C'est la voix d'un comédien de théâtre qui devait déclamer, dans un style que je voulais fougueux, le poème final de Desnos que j'évoque plus haut, mais habitué à travailler dans un certain style sobre pour les dramatiques radiophoniques, ce comédien, même encouragé par moi à se lâcher, garda une réserve devant le micro. Cette réserve se sentait dans l'enregistrement. Je me suis donc résolu à rejouer le texte moi-même. Si je me souviens bien je l'ai fait chez Ghedalia Tazartès, mais en l'absence de celui-ci, ce qui m'a aidé à lever toute inhibition pour lâcher le « quel silence avant elle » : il y a une impudeur vocale qu'on trouve dans certaines de mes œuvres, et que j'apprécie chez les comédiens anglais et italiens. Cette crainte française de l'emphase explique-t-elle l'accueil froid que certaines de mes œuvres ont rencontré dans mon pays, chez plusieurs de mes pairs compositeurs ?

Pour jouer un autre poème de Desnos, une déclaration d'amour enflammée qui parodie le Je vous salue Marie, Jean Bollery fut excellent dans le style romantique que je l'encourageais à avoir. Il est vrai qu'il avait l'habitude du théâtre, ayant mis en scène plusieurs fois Ibsen.

Dans le blog de mon Dictionnaire Subjectif de l'alphabet consacré à la lettre S (20 février 2022), j'évoque l'intervention de la comédienne allemande Korinna Rahls-Frisius : c'est elle qui une minute après le début de l'œuvre (dans sa version finale), s'adresse, violente et terrible, à sa fille Pamina ; elle est la Reine de la Nuit, la Mère, dans son pouvoir sans limite. Ce premier tableau n'existait pas dans la version primitive : il s'est en quelque sorte imposé à moi.

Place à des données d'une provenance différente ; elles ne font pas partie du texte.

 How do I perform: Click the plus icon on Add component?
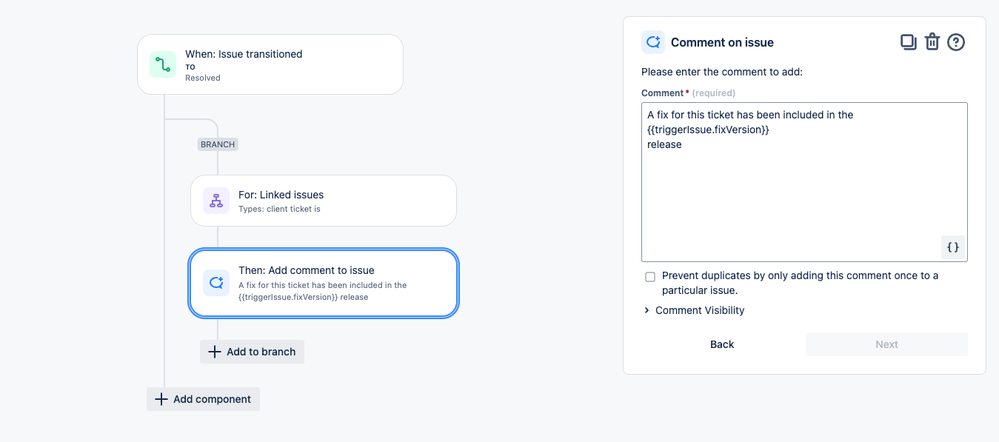tap(161, 399)
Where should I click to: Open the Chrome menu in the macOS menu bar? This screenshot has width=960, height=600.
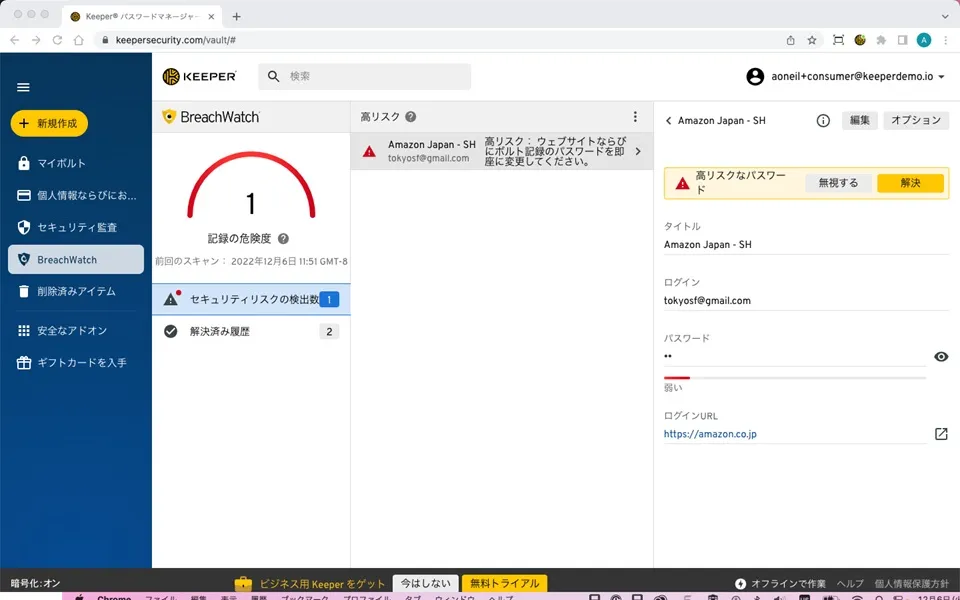pos(114,597)

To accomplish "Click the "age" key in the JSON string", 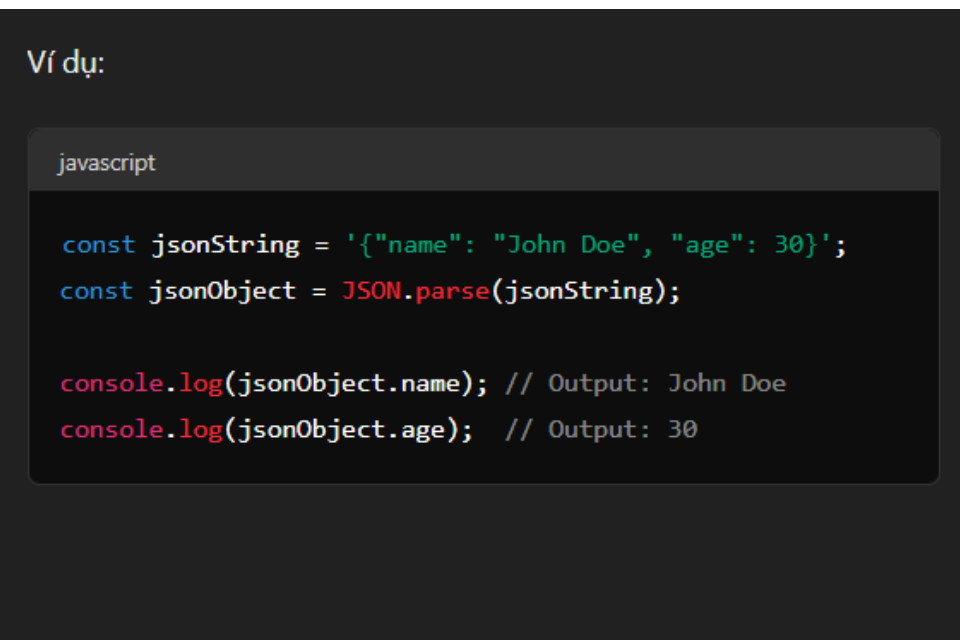I will (707, 245).
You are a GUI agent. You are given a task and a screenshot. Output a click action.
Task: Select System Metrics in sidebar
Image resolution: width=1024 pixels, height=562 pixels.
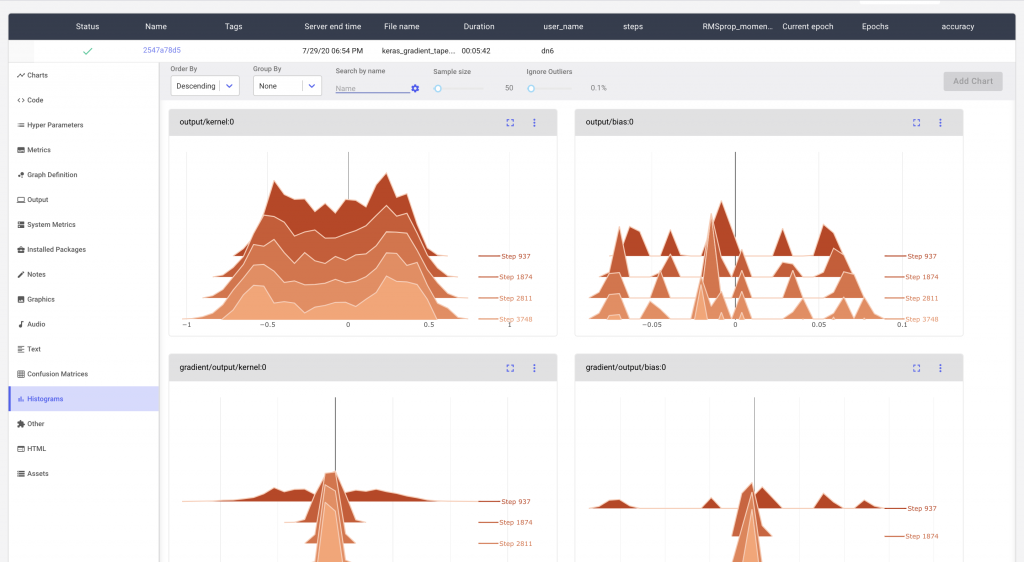[x=51, y=225]
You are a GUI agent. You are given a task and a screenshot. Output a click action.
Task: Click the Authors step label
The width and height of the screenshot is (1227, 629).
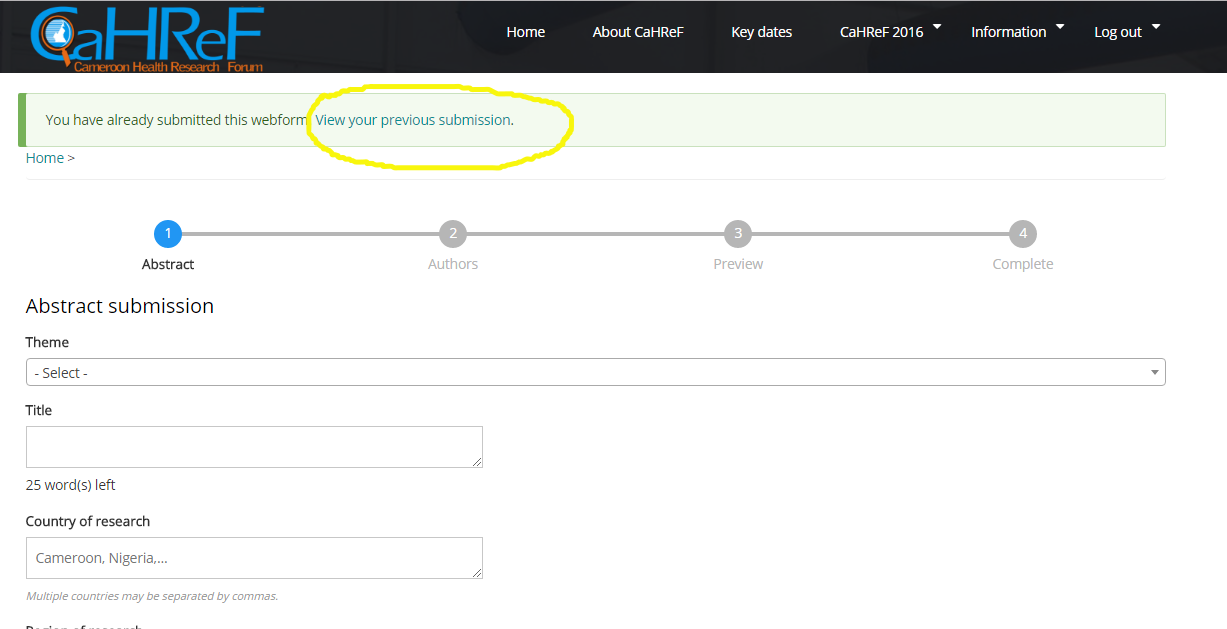pyautogui.click(x=453, y=264)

En lisant le court volume Télévision, paru en 1974 (ma première lecture d'un texte de Lacan), j'avais été beaucoup marqué par ces deux phrases, en grande partie à l'origine de Tu, parce qu'elles me parlaient : « L’impasse sexuelle sécrète les fictions qui rationalisent l’impossible dont elle provient. (...) L'ordre familial ne fait que traduire que le Père n'est pas le géniteur, et que la Mère reste contaminer la femme pour le petit d'homme ; le reste s'ensuit. » Ce volume est la transcription des réponses (très préparées, et ne feignant pas la spontanéité) données par Lacan aux questions de Jacques-Alain Miller pour un film de Benoît Jacquot produit par le Service de la Recherche de l'ORTF, un Service imaginé, fondé et dirigé par Pierre Schaeffer. D'ailleurs, la seule fois où j'ai – très brièvement – parlé avec Lacan, ce fut au téléphone en tant que membre du Service, et il avait mentionné ce projet. Il n'y a pas de hasard (ou bien – cela revient au même – aurais-je tout fait a posteriori pour qu'il n'y en ait pas, autrement dit pour conjurer le spectre du hasard ?). Le film de Jacquot a été mis en entier sur Youtube. Lacan y reste toujours aussi surprenant.

L'année qui suivit la création de la première version de Tu, en 1978, je fis mes premiers essais de concerts audio-visuels, sur des images filmées et montées par moi, à Saint-Rémy de Provence notamment à l'invitation de Francis Dhomont, puis à Strasbourg au Centre Culturel Le Maillon pour le spectacle – aujourd'hui supprimé de mon catalogue, des bouts en ayant été récupérés dans La Messe de terre – intitulé Phantasie. Lorsque je suis revenu à la musique concrète avec le mélodrame Diktat, réalisé grâce à une invitation du Groupe de Musique Expérimentale de Marseille, alors dirigé par Georges Boeuf, ce fut pour essayer encore une nouvelle méthode de travail, en reprenant la formule du monodrame : j'en parlerai dans le prochain chapitre de cette Histoire.